*Required work*.
In the copy, include exactly the lines from the one with "Given: Open the 1x playback speed menu" through the end of the data and no others, both ends kept, with every picture left out.

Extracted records
◆ ◆ ◆ ◆

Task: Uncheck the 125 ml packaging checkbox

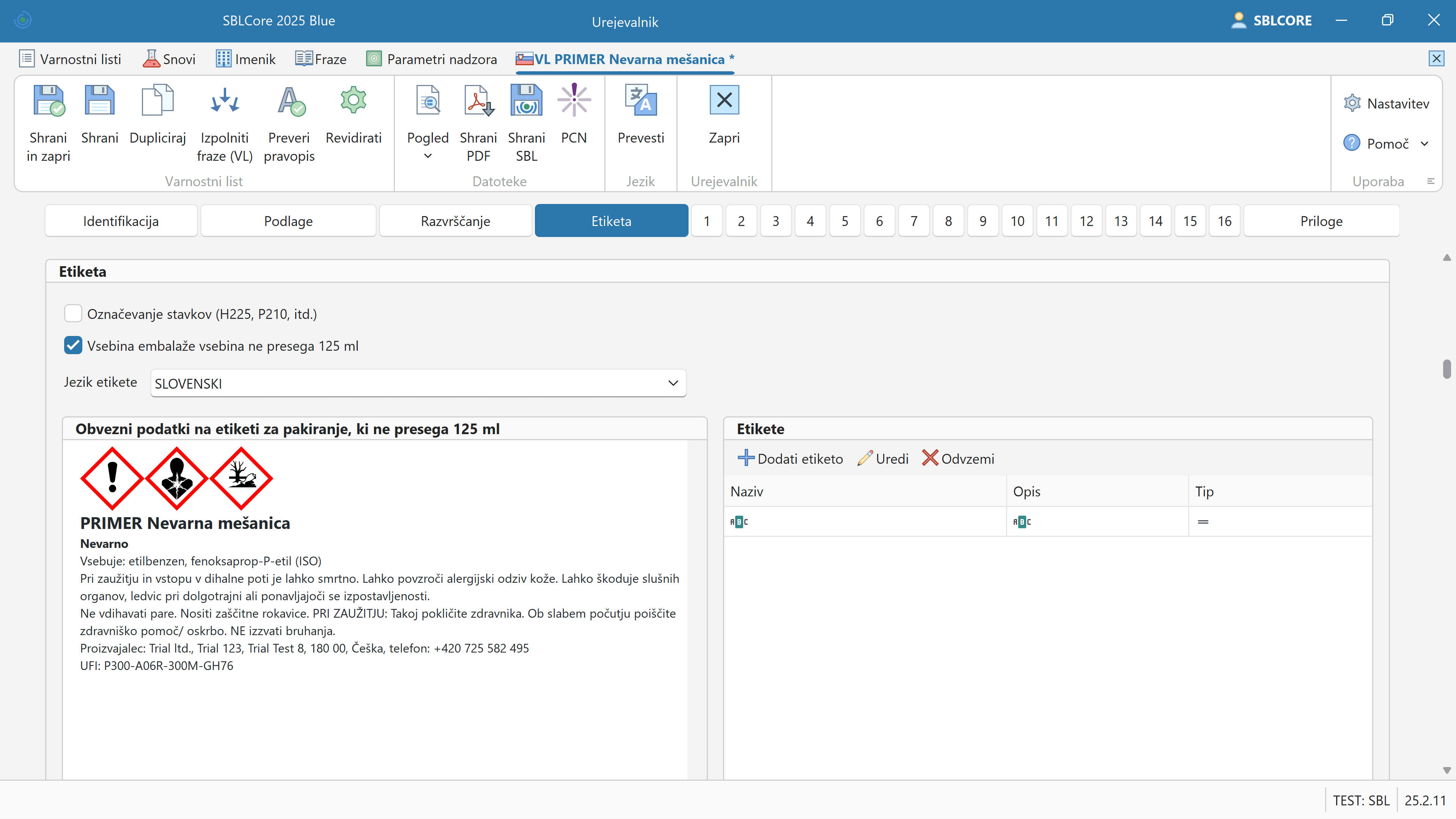Action: 73,346

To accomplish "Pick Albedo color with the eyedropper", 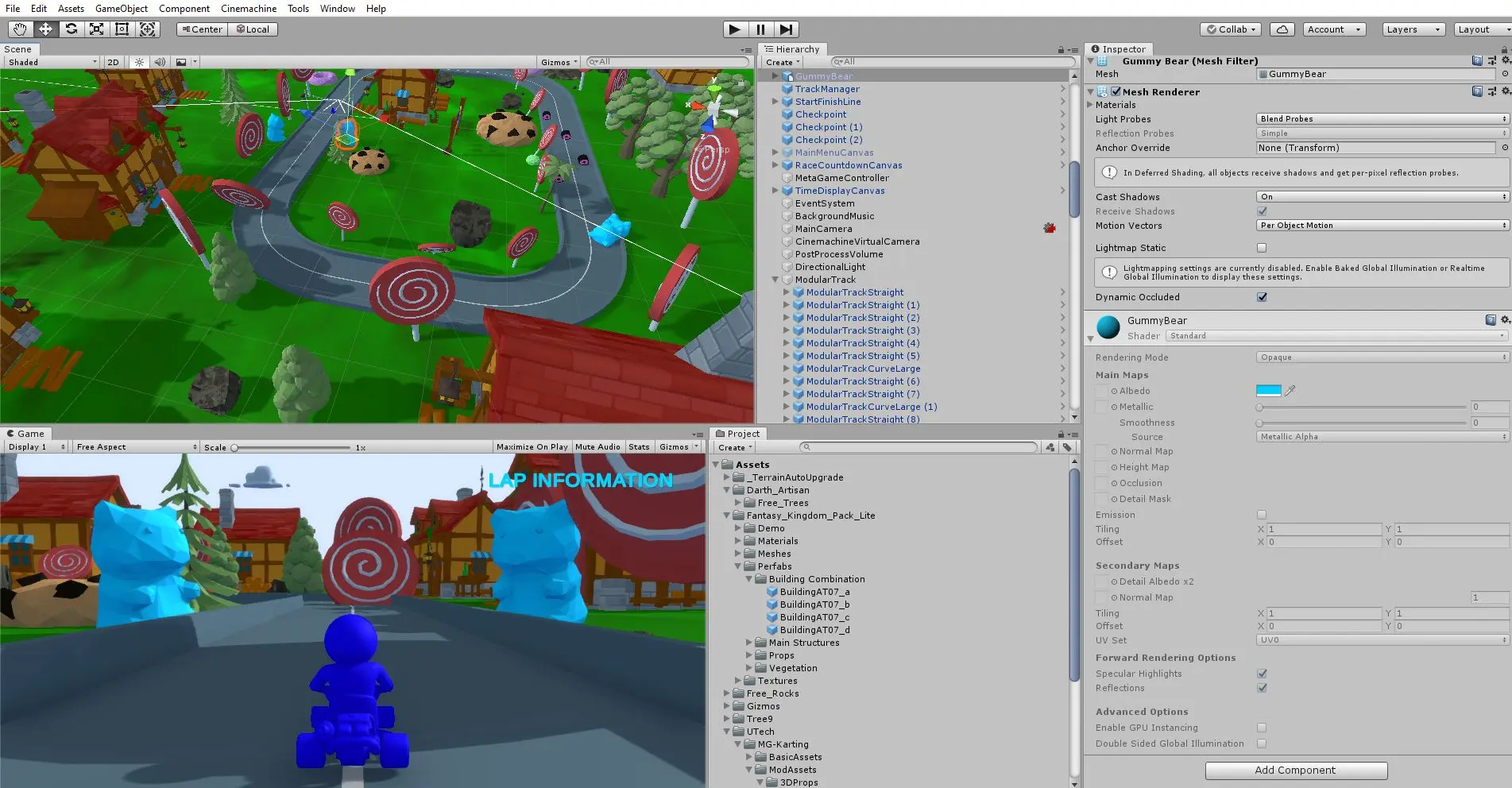I will pyautogui.click(x=1290, y=390).
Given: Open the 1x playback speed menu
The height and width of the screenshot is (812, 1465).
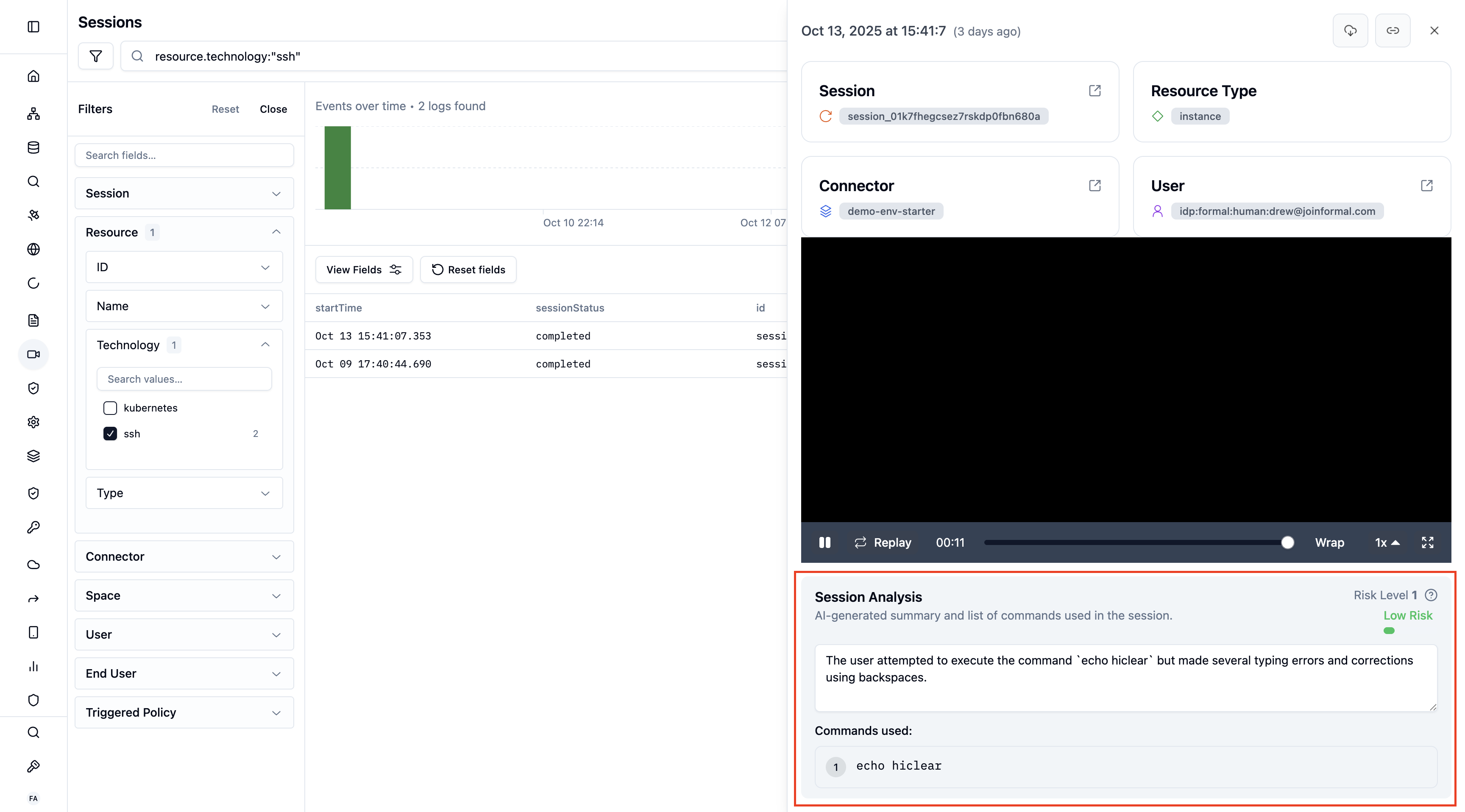Looking at the screenshot, I should pos(1387,542).
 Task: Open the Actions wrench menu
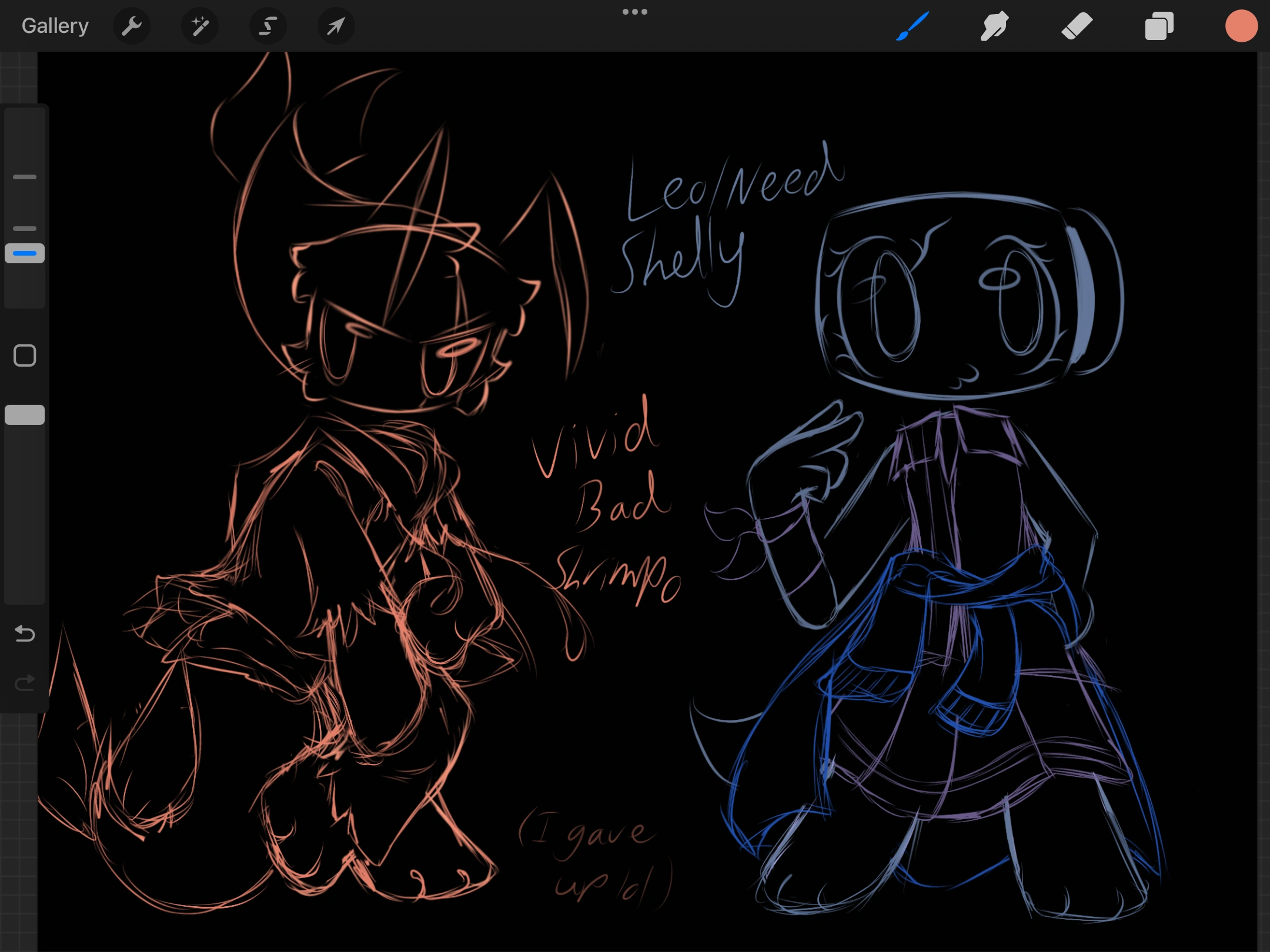(x=132, y=26)
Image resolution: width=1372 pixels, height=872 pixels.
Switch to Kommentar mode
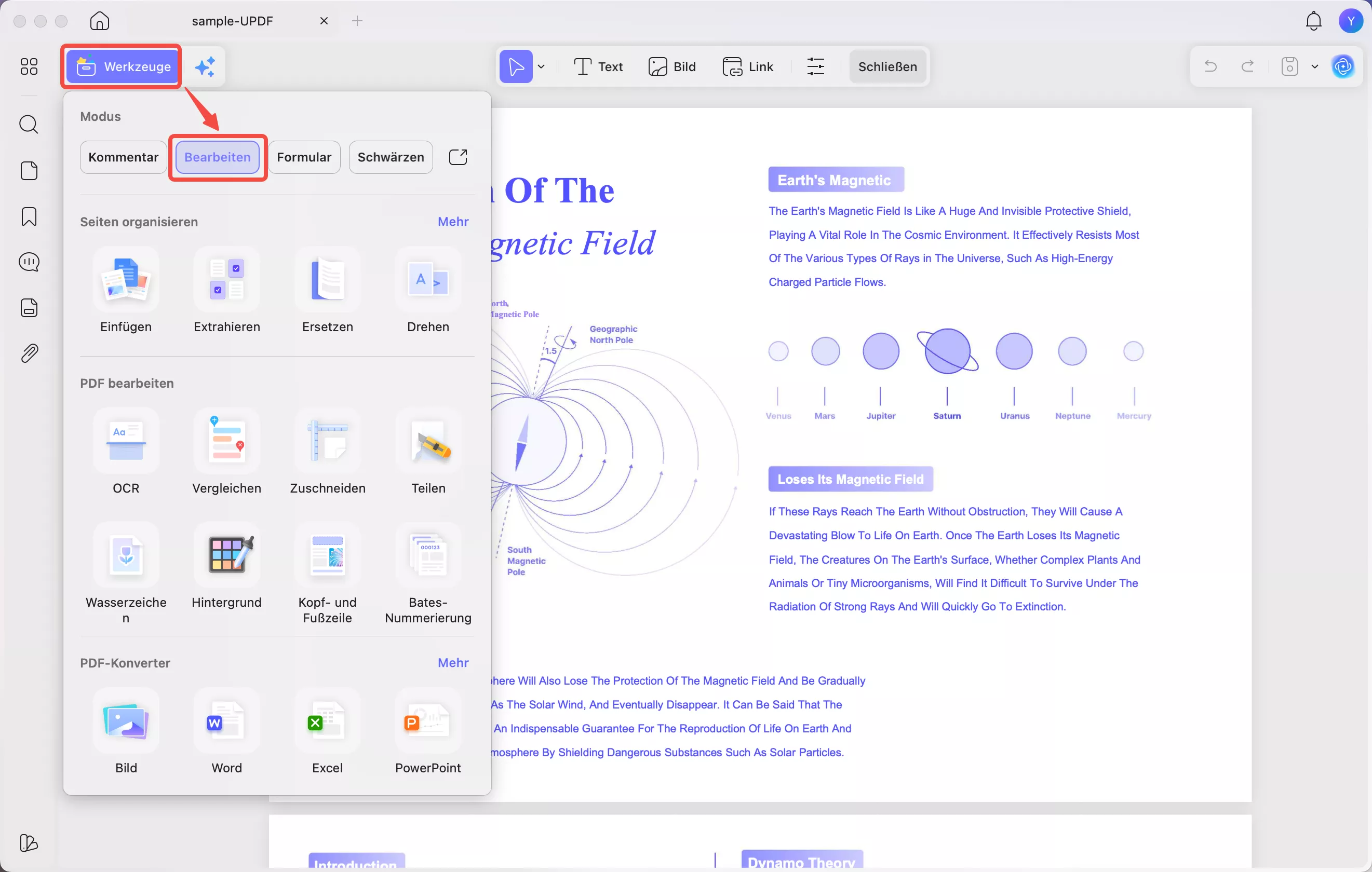tap(123, 157)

◆ ◆ ◆ ◆

*Finished exercise*.
Given: Open the 1x playback speed menu
The height and width of the screenshot is (812, 1465).
Looking at the screenshot, I should pos(1387,542).
 Task: Open the Actions wrench menu
(x=132, y=26)
Image resolution: width=1372 pixels, height=872 pixels.
Switch to Kommentar mode
tap(123, 157)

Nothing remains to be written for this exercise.